** Exercise details **
Exact copy, pictures excluded: write out every line below.

[[ Material for this exercise, beginning ]]

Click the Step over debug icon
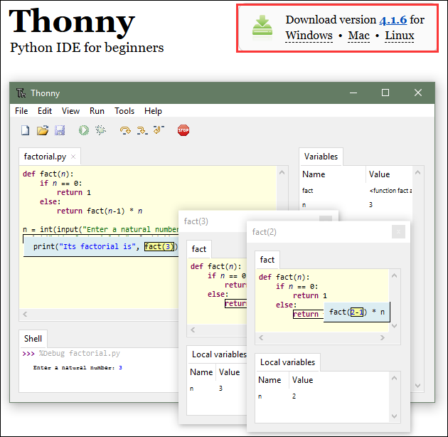The image size is (448, 437). point(125,130)
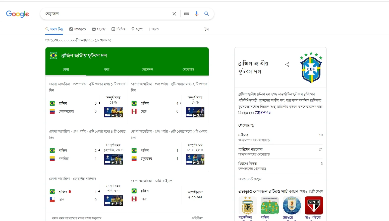Open the উইকিপিডিয়া link
This screenshot has height=221, width=389.
[x=263, y=113]
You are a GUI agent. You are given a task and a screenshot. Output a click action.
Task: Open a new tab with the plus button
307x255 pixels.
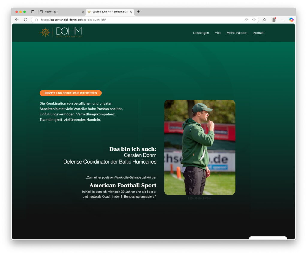click(x=138, y=12)
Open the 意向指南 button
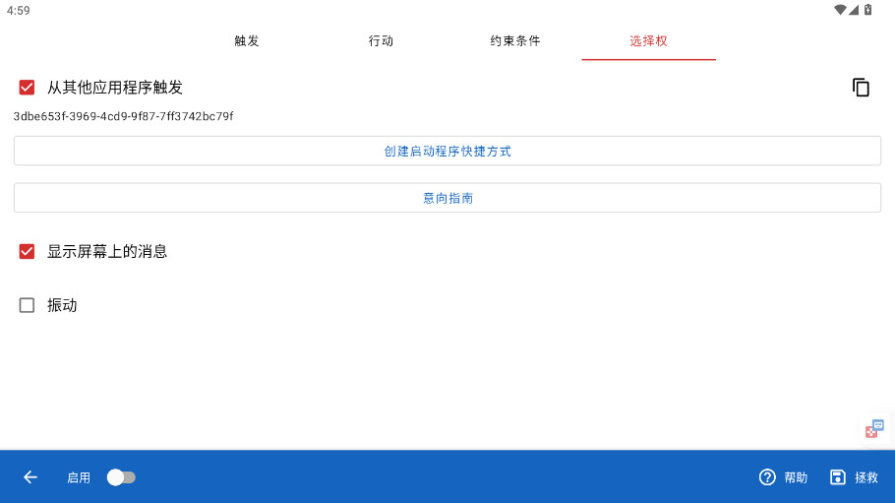This screenshot has height=504, width=895. click(x=448, y=198)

[[ Material for this exercise, end ]]

** Written answer **
Click the Step over debug icon
The image size is (448, 437). point(125,130)
Open the উইকিপিডিয়া link
This screenshot has height=221, width=389.
[x=263, y=113]
You are a GUI agent. You are given a task and a screenshot. Output a click action.
Task: Open a new tab with the plus button
307x255 pixels.
click(x=138, y=12)
Open the 意向指南 button
This screenshot has height=504, width=895. click(x=448, y=198)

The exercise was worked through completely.